§ **Directive**: Copy the following lines word for word.

=== The data ===

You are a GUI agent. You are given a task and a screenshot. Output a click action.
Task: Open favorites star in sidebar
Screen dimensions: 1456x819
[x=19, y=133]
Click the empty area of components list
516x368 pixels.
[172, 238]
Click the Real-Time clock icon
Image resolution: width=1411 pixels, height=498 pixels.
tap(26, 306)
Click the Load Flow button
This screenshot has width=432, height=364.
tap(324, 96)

===

§ **Exercise solution**:
You are a GUI agent. You are given a task and a screenshot. Output a click action.
Task: Open favorites star in sidebar
Screen dimensions: 1456x819
[x=19, y=133]
Click the empty area of components list
516x368 pixels.
[172, 238]
Click the Real-Time clock icon
Image resolution: width=1411 pixels, height=498 pixels.
tap(26, 306)
Click the Load Flow button
This screenshot has width=432, height=364.
tap(324, 96)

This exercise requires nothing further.